临床试验何时对研究患者和未来患者有益？一项基于析因 vignette 的机构审查委员会成员调查。

When are clinical trials beneficial for study patients and future patients? A factorial vignette-based survey of institutional review board members.

作者信息

Mhaskar Rahul, Miladinovic Branko, Guterbock Thomas M, Djulbegovic Benjamin

机构信息

USF Program for Comparative Effectiveness Research and Evidence-Based Medicine, Morsani College of Medicine, University of South Florida, Tampa, Florida, USA.

University of Virginia, Center for Survey Research, Charlottesville, Virginia, USA.

出版信息

BMJ Open. 2016 Sep 28;6(9):e011150. doi: 10.1136/bmjopen-2016-011150.
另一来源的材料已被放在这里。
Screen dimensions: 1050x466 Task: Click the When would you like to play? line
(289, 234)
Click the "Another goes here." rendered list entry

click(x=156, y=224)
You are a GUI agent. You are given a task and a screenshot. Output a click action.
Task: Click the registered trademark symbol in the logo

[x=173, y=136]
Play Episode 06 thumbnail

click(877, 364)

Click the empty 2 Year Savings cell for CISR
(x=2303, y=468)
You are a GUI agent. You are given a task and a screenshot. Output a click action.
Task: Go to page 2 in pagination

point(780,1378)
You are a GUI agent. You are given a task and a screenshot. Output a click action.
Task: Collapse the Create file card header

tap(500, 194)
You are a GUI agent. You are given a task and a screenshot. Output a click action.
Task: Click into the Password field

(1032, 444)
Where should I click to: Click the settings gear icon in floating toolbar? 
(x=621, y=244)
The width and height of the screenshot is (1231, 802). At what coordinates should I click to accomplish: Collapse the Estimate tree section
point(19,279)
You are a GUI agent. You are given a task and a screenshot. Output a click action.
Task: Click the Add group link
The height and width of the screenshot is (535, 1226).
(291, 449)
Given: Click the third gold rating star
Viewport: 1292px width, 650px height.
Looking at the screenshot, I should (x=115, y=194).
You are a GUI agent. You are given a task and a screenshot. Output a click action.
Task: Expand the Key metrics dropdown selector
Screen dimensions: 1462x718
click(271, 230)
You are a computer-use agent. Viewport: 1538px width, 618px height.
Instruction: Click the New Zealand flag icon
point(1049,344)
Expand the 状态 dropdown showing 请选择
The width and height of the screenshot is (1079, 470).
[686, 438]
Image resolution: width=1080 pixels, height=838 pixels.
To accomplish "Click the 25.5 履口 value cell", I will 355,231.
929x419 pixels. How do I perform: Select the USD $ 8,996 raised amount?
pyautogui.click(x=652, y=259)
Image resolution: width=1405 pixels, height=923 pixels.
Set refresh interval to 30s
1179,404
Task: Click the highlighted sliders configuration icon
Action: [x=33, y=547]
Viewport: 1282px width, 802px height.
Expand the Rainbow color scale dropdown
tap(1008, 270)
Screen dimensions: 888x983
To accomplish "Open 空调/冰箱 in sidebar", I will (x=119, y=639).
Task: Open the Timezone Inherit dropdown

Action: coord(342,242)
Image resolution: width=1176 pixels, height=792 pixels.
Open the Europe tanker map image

DOI:10.1136/bmjopen-2016-011150

PMID:27683511

原文链接:https://pmc.ncbi.nlm.nih.gov/articles/PMC5051324/

Abstract

OBJECTIVE

The ethicists believe that the goal of clinical research is to benefit future and not current (trial) patients. Many clinicians believe that the clinical trial enrolment offers best management for their patients. The objective of our study was to identify the situations when a clinical trial is beneficial for the patients enrolled in the trial and future patients.

DESIGN

Factorial vignette-based cross-sectional survey via the internet.

PARTICIPANTS

Institutional review board (IRB) members of the US Medical Schools.

MAIN OUTCOME MEASURES

Each participant was invited to review 9 clinical vignettes related to (1) study approval and (2) the assessment if the study is designed to help future or current patients more.

RESULTS

A total of 232 IRB members from 42 institutions participated. When considering approval of the trial, we found that uncertainty about treatment effects (OR=1.13; 95% CI 1.08 to 1.19) and requirement for continuation of standard therapy (OR=3.84; 95% CI 2.7 to 5.55) were the only statistically significant factors affecting IRB members' decisions to approve the study. The odds of IRB members approving a trial increased when a trial proposed to enrol patients with life-threatening versus chronic debilitating disease (OR=2.04; 95% CI 1.47 to 2.86). We also found that similar factors affected judgements related to the assessment whether the trial will benefit future or current patients more-(1) future patients: uncertainty (OR=1.27; 95% CI 1.18 to 1.37); continuation of standard treatment (OR=1.66; 95% CI 1.07 to 2.56); seriousness of condition (OR=1.78; 95% CI 1.15 to 2.28); (2) current patients: uncertainty (OR=1.54; 95% CI 1.4 to 1.7); continuation of standard therapy (OR=2.17; 95% CI 1.39 to 3.44).

CONCLUSIONS

IRB members view the proposed studies to be beneficial for current patients and future patients if there is uncertainty regarding treatment effects and if studies do not require stopping the current treatment. This finding supports the design and use of pragmatic trials which may reduce therapeutic misconception and improve trial enrolment, speeding up therapeutic discoveries.

摘要

目的

伦理学家认为临床研究的目标是使未来而非当前（试验中的）患者受益。许多临床医生认为临床试验入组能为其患者提供最佳治疗。我们研究的目的是确定临床试验对试验中入组患者及未来患者有益的情况。

设计

通过互联网进行基于析因 vignette 的横断面调查。

参与者

美国医学院校的机构审查委员会（IRB）成员。

主要观察指标

邀请每位参与者审查9个临床 vignette，这些 vignette 涉及（1）研究批准，以及（2）评估该研究是更有助于未来患者还是当前患者。

结果

来自42个机构的232名 IRB 成员参与了研究。在考虑试验批准时，我们发现治疗效果的不确定性（OR = 1.13；95%CI 1.08至1.19）和继续标准治疗的要求（OR = 3.84；95%CI 2.7至5.55）是影响 IRB 成员批准研究决定的仅有的具有统计学意义的因素。当试验提议纳入患有危及生命疾病而非慢性衰弱性疾病的患者时，IRB 成员批准试验的几率增加（OR = 2.04；95%CI 1.47至2.86）。我们还发现类似因素影响与评估试验对未来患者还是当前患者更有益相关的判断——（1）未来患者：不确定性（OR = 1.27；95%CI 1.18至1.37）；标准治疗的延续（OR = 1.66；95%CI 1.07至2.56）；病情严重程度（OR = 1.78；95%CI 1.15至2.28）；（2）当前患者：不确定性（OR = 1.54；95%CI 1.4至1.7）；标准治疗的延续（OR = 2.17；95%CI 1.39至3.44）。